=== ARTICLE ===

Scottish Book Trust
Authors Live: Philip Ardagh

Date: 05/08/2017

Author/Interview subject: Philip Ardagh (PA)

Interviewed by: Sian Bevan (SB)

Other speakers: Audience (Aud) Boys in audience (Boy),

Girls in audience (Girl), Female (F)

SB Hello, hello. It’s so nice to see you all today. My name is Sian. I’m introducing today’s event and today’s special guest is incredibly special. He is a giant, quite literally, of children’s literature. He has been to most children’s festivals around the world. He has written over 100 books. Please start clapping your hands, stamp your feet and welcome Philip Ardagh to the stage.

PA Hello. Thank you very much indeed. This isn’t a sausage roll, this is my sweat towel. We have to come to terms with this. So you’re looking at me and a lot of you are thinking Viking God or handsome young man, but I will get moist during the event so I have my sweat towel. Sian, are you down there somewhere? You are.

SB I’m right here.

PA Good. Because the first question I want to ask is, because at the end people put up hands and they go, is that two separate beards sewn together? Or, is your brother as good looking as you? The other question I get asked is why do you sweat so much? And it has to do with being an author, so could you put your sweat free armpit, your hand in the air if you can tell me what you think an author spends most of his or her time doing?

===

SET PROBLEM 1: Repeat the part of the Authors Live transcript between "Other speakers: Audience" and "to the stage.", inclusive.

=== DATA LINES ===

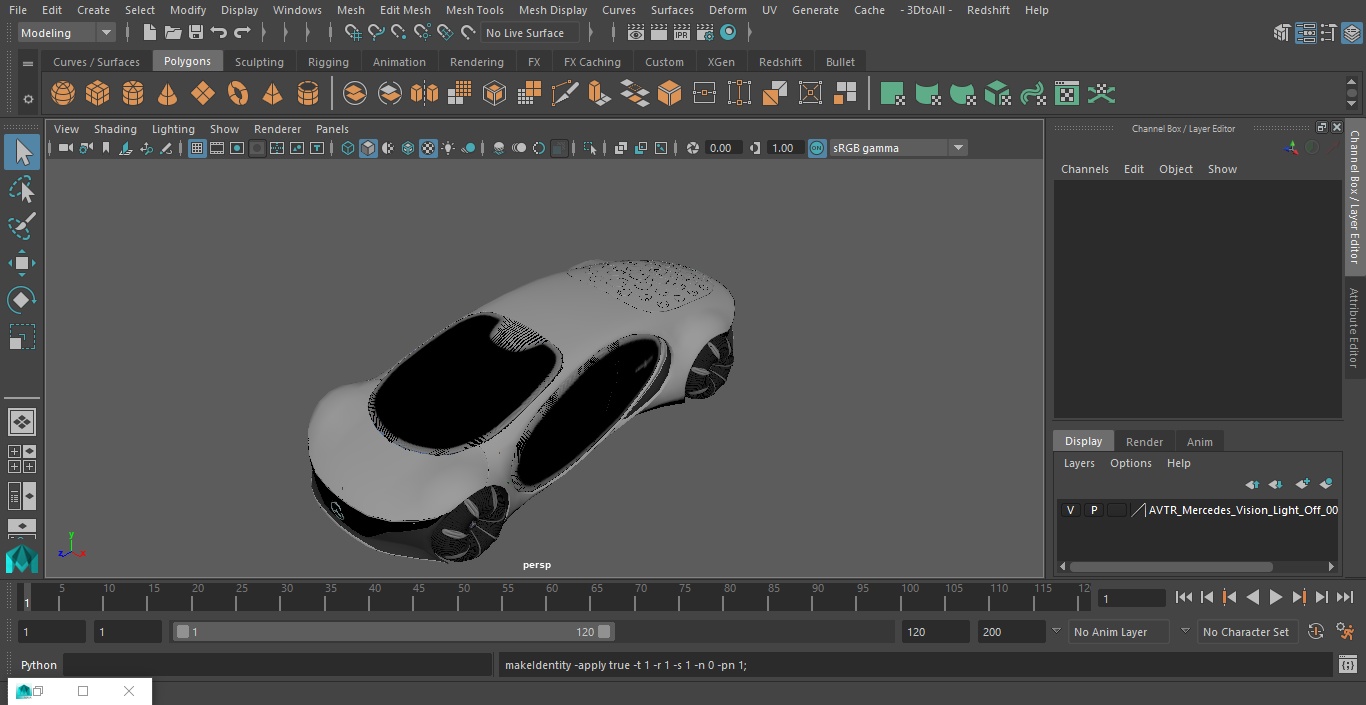The width and height of the screenshot is (1366, 705).
Task: Click the No Live Surface field
Action: point(525,33)
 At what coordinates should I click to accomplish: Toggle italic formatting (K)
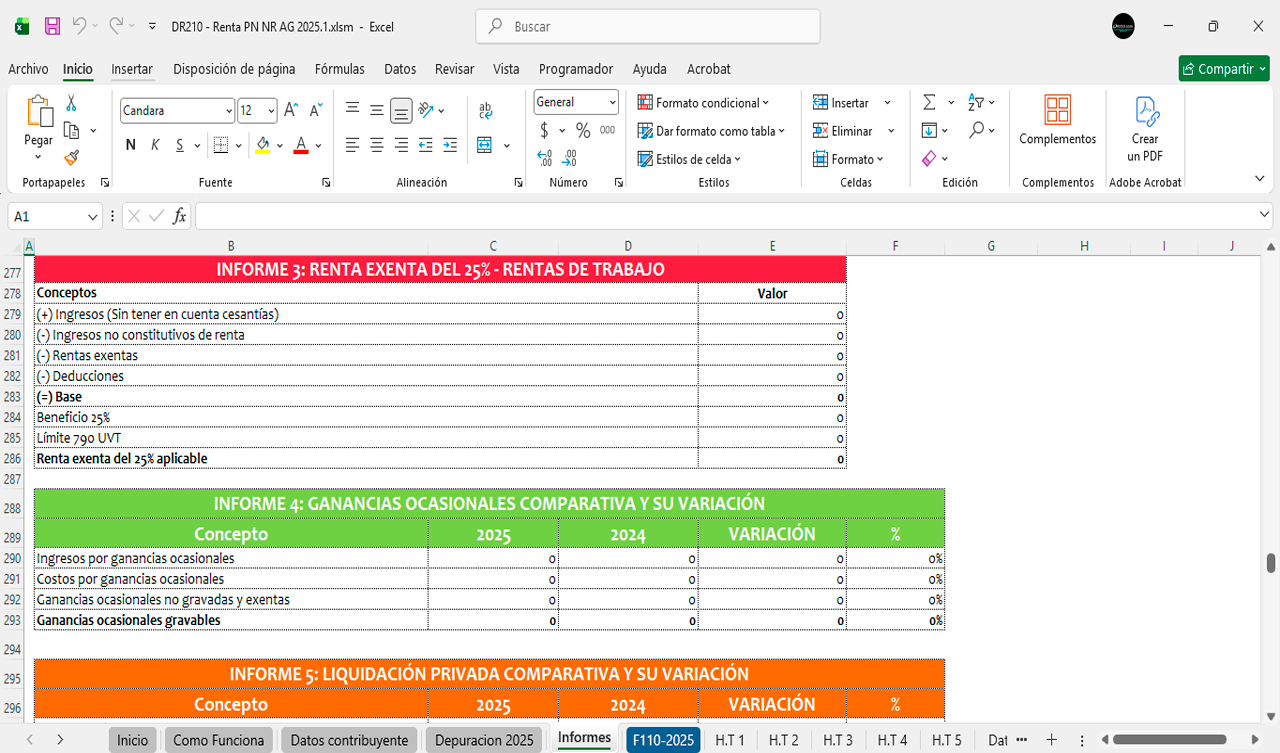[155, 145]
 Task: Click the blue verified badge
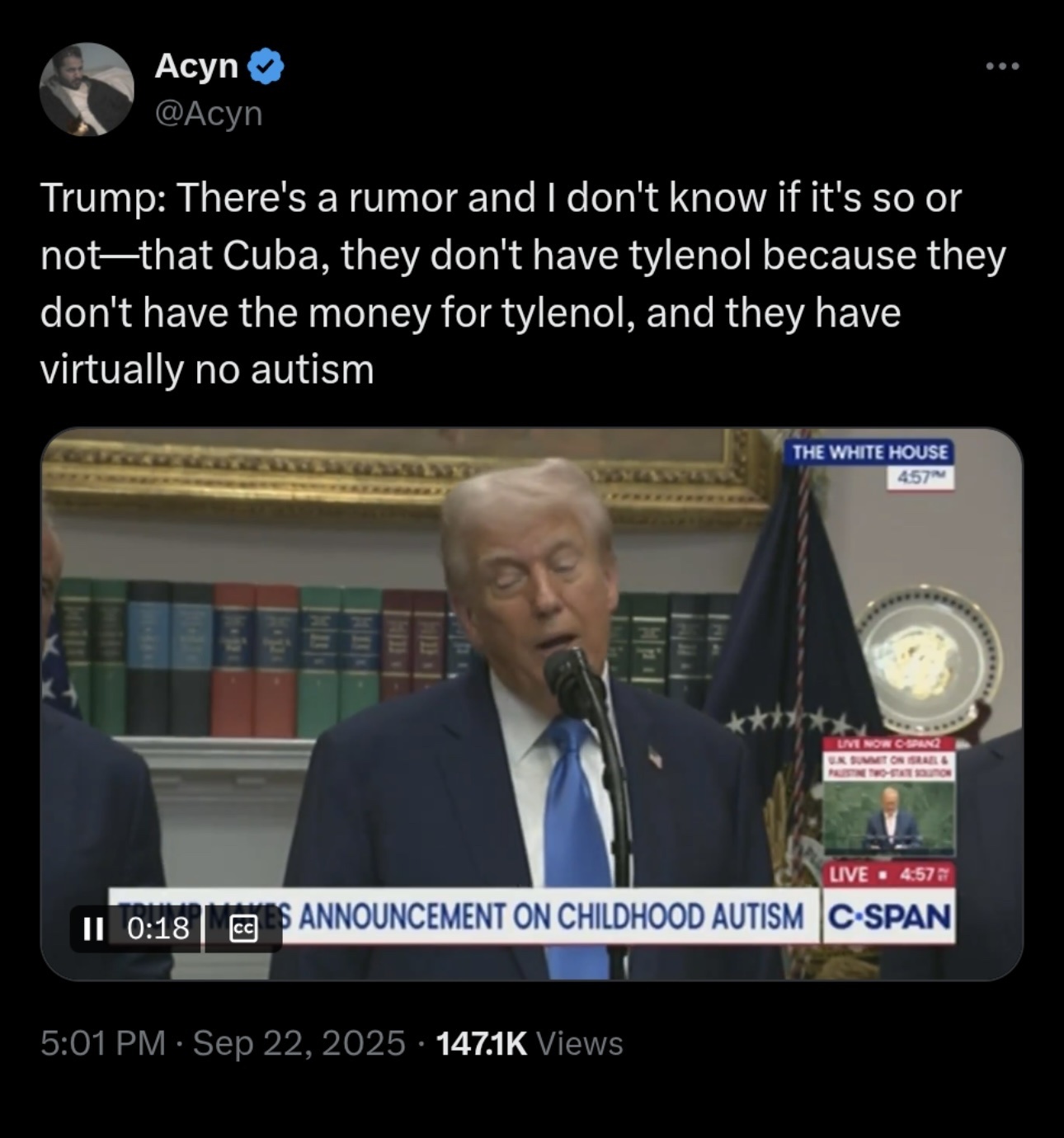point(266,66)
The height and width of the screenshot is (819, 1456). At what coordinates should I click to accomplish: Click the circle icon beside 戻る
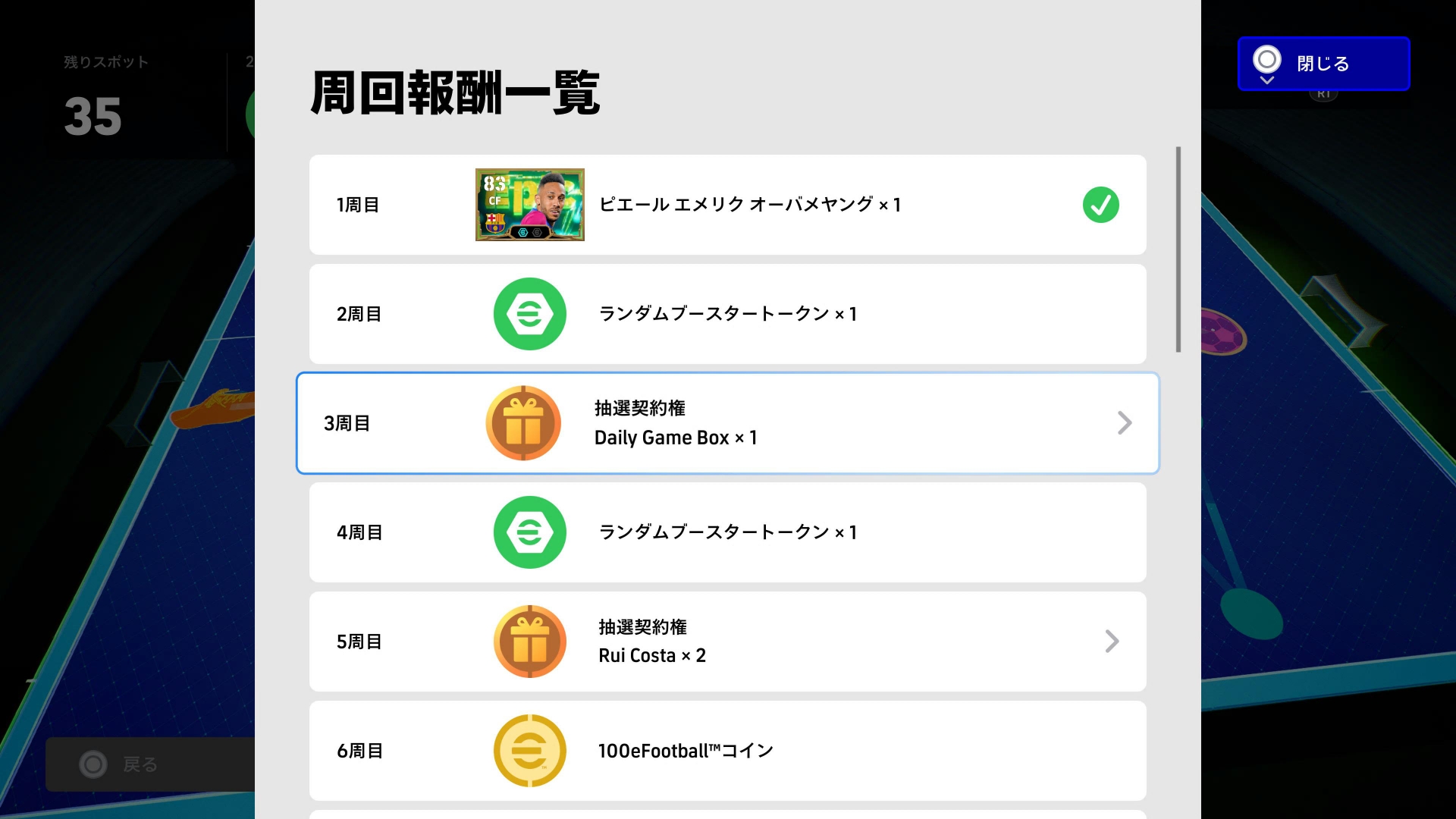click(93, 764)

===

SET PROBLEM 2: Write out the records from their first line through the line holding "point(266,66)", inclusive, with "blue" renamed to "green" and nothing else altered. Omit the pictures.

FINAL ANSWER 1:
Other speakers: Audience (Aud) Boys in audience (Boy),

Girls in audience (Girl), Female (F)

SB Hello, hello. It’s so nice to see you all today. My name is Sian. I’m introducing today’s event and today’s special guest is incredibly special. He is a giant, quite literally, of children’s literature. He has been to most children’s festivals around the world. He has written over 100 books. Please start clapping your hands, stamp your feet and welcome Philip Ardagh to the stage.

FINAL ANSWER 2:
The width and height of the screenshot is (1366, 705).
Task: Click the No Live Surface field
Action: point(525,33)
 At what coordinates should I click to accomplish: Toggle italic formatting (K)
[155, 145]
 Task: Click the green verified badge
point(266,66)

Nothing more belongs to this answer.